There is another bit of irony here.  Marilyn Rae was still living in the northern Shenandoah Valley, when I lived there in the late 20th century.  In fact, her home was quite close to the Wendy’s Restaurant, where FBI agent Susan Karlson and I  first met and rendezvoused often.  Marilyn’s and my paths probably crossed, but we don’t remember the occasions.

Brigstock’s description of the indigenous peoples in Georgia contained detailed accounts of their architecture.  Much of what he told Charles de Rochefort was not discovered by Southeastern archaeologists until the late 20th century.  Yet, other things that Brigstock described . . . like the large European mining colony, Roman Catholic Mission and the Spanish trading post compound seemed far-fetched.  They were not mentioned in any contemporary archaeology or history book.   It would take me ten years and the use of LIDAR to find all of the structures, described by Brigstock to Charles de Rochefort.

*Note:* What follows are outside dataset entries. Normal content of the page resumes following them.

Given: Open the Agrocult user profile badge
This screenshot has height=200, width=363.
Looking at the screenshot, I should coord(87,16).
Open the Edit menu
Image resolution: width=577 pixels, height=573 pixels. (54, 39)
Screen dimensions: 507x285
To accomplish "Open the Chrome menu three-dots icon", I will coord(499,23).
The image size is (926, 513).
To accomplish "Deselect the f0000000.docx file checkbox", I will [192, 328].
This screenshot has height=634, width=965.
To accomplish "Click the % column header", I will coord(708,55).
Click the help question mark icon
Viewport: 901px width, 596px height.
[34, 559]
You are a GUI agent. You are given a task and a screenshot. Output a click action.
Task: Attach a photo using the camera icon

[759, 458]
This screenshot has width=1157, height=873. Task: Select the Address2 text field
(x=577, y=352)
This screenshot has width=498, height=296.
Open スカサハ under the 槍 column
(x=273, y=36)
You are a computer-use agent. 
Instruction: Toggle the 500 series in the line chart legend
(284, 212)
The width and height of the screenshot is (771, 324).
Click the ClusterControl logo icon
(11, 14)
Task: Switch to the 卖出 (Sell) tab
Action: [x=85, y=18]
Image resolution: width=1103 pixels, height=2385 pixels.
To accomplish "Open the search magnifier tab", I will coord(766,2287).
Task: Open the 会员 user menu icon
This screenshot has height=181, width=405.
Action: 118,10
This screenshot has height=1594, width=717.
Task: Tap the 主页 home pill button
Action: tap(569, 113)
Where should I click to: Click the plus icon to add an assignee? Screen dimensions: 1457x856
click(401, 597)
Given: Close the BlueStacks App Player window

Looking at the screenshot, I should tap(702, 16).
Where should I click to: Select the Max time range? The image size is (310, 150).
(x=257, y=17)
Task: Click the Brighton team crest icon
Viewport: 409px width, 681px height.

Misidentified French Protestant crosses!

Numerous silver crosses have been unearthed by archaeologists in northern Georgia, which the finders uniformly misidentified as being “proof that De Soto visited here.”   Not so. 

The crosses distributed by the De Soto and Pardo Expeditions were mass-produced in Mexico and quite different. Some of them have also been found . . . primarily near the coast and border with Florida. They are simple silver crosses on which the caricatures of crude animals have been etched.

To this day French Protestant girls and women wear a cross very similar to the ones above that was found near the Coosawattee River.   The key elements of the Protestant cross are a rose in the center, plus roses or rays of sunlight on the points of the cross. Many also have flame on the lower point, symbolizing the Holy Spirit.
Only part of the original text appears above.